Participants

Alex N. Jose, Pat Meenan, Andrew Galloni, Nic Jansma, Alex Christensen, Sean Feng, Ian Clelland, Marcel Duran, John Engebretson, Giacomo Zechini, Nitish Mittai, Ankit Jain, Alon Kochba, Hardien Raffali, Michal Mocny, Philip Walton, Noam Helfman, Yoav Weiss, Neil Craig, Tim Kadlec, Carine Bournez, Philip Tellis, Xiaochen Hu

Minutes

A/B testing - Alex N. Jose

Presentation recording

Alex: Discussions last year about this
A/B testing is about applying changes to a web application on the browser - typically cosmetic changes
Using JS to perform those changes which often results in a performance cost - scripts is fetched, parsed and executed and if done in a blocking way that incurs a penalty in FP/FCP
If we’re not blocking, the result is a flash on pre-modification document
It’s a flexible solution that enables non-technical folks to run experiments and is very popular
Even for teams that do server-side A/B testing, client-side enables them to offload some cosmetic efforts
Discussed last year.

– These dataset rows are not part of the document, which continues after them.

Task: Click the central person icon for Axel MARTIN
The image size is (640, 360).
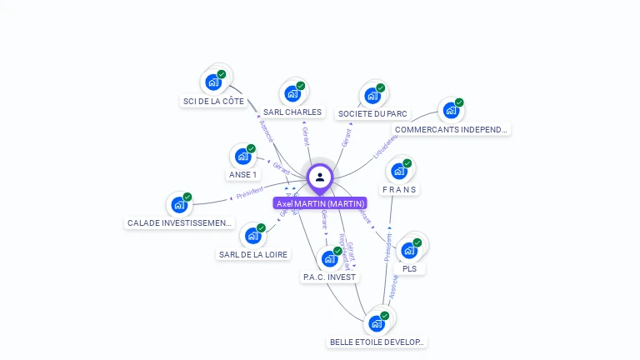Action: [x=320, y=177]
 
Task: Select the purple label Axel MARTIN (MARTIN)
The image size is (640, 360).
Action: [x=320, y=203]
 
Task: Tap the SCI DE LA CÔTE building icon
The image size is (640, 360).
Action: [x=213, y=82]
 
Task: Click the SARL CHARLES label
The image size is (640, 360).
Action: [x=292, y=112]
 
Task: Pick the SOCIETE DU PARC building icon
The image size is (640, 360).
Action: [x=372, y=95]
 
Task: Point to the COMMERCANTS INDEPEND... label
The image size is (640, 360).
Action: [x=450, y=130]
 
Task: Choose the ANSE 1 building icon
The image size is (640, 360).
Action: [x=242, y=156]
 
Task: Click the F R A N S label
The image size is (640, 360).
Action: [x=399, y=189]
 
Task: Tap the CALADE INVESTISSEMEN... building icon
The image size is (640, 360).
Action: [x=178, y=204]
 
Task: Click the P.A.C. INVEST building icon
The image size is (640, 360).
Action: [x=329, y=258]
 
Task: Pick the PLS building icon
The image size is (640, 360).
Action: [x=408, y=250]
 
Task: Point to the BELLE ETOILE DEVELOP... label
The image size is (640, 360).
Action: [x=378, y=342]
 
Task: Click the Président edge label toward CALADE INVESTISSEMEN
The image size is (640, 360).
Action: [x=249, y=193]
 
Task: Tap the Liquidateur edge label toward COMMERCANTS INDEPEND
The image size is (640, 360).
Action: [x=385, y=146]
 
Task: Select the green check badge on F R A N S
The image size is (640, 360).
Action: [x=408, y=163]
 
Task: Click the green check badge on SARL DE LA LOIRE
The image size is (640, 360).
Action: [x=261, y=228]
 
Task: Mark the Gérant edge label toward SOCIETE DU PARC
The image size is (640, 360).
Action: [x=347, y=138]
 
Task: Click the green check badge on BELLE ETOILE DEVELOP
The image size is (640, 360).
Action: [x=385, y=316]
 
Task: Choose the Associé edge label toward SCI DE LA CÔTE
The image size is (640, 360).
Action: [x=266, y=131]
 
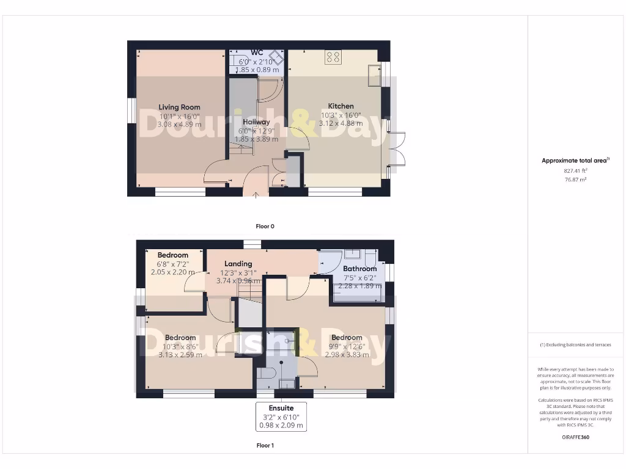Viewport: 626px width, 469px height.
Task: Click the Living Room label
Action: [x=179, y=107]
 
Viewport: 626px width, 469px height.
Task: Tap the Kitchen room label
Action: [x=341, y=106]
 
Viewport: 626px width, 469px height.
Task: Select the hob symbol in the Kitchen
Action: [x=333, y=57]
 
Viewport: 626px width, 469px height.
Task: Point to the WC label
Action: [x=257, y=53]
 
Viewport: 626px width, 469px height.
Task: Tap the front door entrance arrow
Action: [x=256, y=195]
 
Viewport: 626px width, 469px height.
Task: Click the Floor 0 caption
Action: [x=265, y=226]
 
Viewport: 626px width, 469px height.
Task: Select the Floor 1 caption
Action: [x=265, y=446]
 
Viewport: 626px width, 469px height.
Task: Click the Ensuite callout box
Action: [x=281, y=416]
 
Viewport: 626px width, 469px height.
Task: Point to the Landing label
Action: [x=238, y=264]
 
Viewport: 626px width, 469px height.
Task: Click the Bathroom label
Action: [x=359, y=269]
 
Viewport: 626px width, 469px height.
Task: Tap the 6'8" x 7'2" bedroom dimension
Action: [x=172, y=264]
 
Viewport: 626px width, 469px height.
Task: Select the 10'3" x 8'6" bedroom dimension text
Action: [x=180, y=346]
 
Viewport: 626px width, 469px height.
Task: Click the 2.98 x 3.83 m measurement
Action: [x=347, y=354]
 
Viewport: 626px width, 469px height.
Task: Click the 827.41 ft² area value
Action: [x=575, y=172]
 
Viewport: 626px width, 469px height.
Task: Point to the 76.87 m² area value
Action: [x=575, y=180]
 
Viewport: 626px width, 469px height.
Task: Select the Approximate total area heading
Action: [x=575, y=161]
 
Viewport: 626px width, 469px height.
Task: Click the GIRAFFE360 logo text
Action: [x=575, y=437]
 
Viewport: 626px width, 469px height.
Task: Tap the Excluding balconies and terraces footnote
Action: [x=575, y=345]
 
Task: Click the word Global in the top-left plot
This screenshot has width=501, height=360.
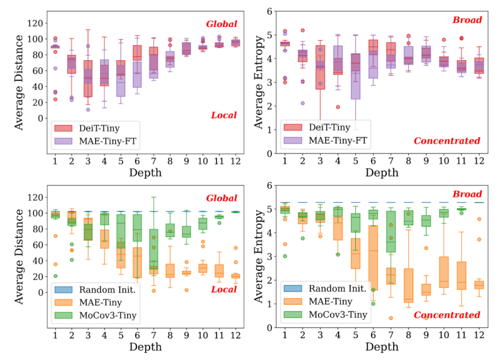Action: (221, 24)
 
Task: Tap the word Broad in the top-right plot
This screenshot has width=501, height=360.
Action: (468, 20)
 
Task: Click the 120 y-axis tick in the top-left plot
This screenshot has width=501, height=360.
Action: (36, 24)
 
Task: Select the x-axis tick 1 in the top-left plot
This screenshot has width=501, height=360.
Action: (55, 161)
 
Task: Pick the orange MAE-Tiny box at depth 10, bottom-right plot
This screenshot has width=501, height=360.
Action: (443, 272)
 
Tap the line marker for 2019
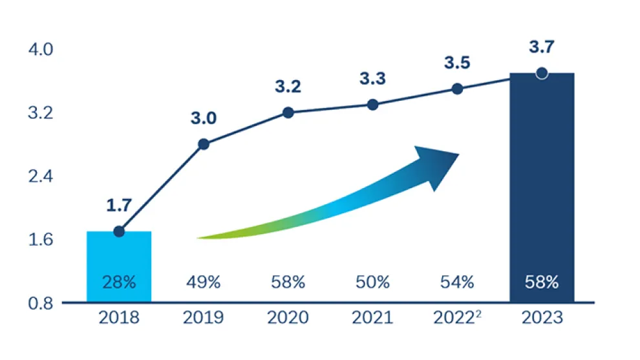(204, 144)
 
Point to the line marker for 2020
(288, 112)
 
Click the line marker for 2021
(372, 105)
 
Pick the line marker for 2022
(457, 89)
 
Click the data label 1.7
(119, 206)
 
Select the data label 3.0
(203, 118)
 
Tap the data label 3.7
(542, 47)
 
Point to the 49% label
(204, 282)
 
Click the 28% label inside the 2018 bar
(119, 282)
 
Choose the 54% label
(457, 282)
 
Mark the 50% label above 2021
(372, 282)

Basically we want the outcomes of A/B testing without the performance penalties
Had ideas around standardizing a transformation language, using edge as the insertion point or to block just rendering in the browser without parser blocking
Took some of those ideas and explored how that would function, resulting in a spec sketch and a prototype. Hoping to get feedback on that.
Conceptually, A/B testing is composed of a control document and a set of transformations, expected to be idempotent, so if you apply them multiple times, there are no side effects. E.g. if you have a list of items and the user goes back to a page, the items won’t be duplicated.
We don’t define in the spec how these transformations are idempotent, only that they should be
We broadly classify the transformation to be of 2 types: pre_ua and on_ua
The pre_ua are equivalent to a server-side transforms
On_ua ones are ones that require client-side JS - e.g. for SPAs
Want to apply both without performance degradations
What would a transform look like?
Examples include color changes, title changes, different text, coloring the first item in a list, etc
Sequence diagram of a prototype through a CloudFlare worker
For the prototype I’m using a git based mechanism, not a real A/B provider
Code + on_ua transforms are injected to the head of the document
The prototype is using a mutation observer that listens to all the DOM changes, and that’s the only blocking work
The rest of the work happens async, as the browser parses the document and when JS is making changes to the DOM. Each matching element gets processed through the transform functions.
Transform functions are current generic JS, want to open that for debate
Demo is using Cloudflare workers with Low Latency HTML parser and using a GH gist as the JSON source.
Used React MVC for the demo.
Title is created in JS along with the rest of the app. Want to change it as it’s created.
Control json
Includes the 2 variants
The transformation itself is JS
Could create issues because the language for on_ua and pre_ua is not the same, and edge may not run arbitrary JS
We have an ongoing test, so that as the list gets added more items, the styles get re-applied to what’s now the first - done for demo purposes
*demos that page is switching between variant A and B*
No flash of pre-variant content, and variations are applied on an ongoing basis as items are added to the list
From a perf characteristics, there’s no visible cost to running the experiment
In repeated tests, it doesn’t show significant perf costs
Key lessons - The edge/CDN based approach enables parallel A/B configuration fetch
Having the transformations before document creation is key to performance - head injection
CDNs may not be excited about arbitrary JS
Where do we go from here?
Could standardize the transforms and move away from JS, even though that’s different from what A/B testers are doing today.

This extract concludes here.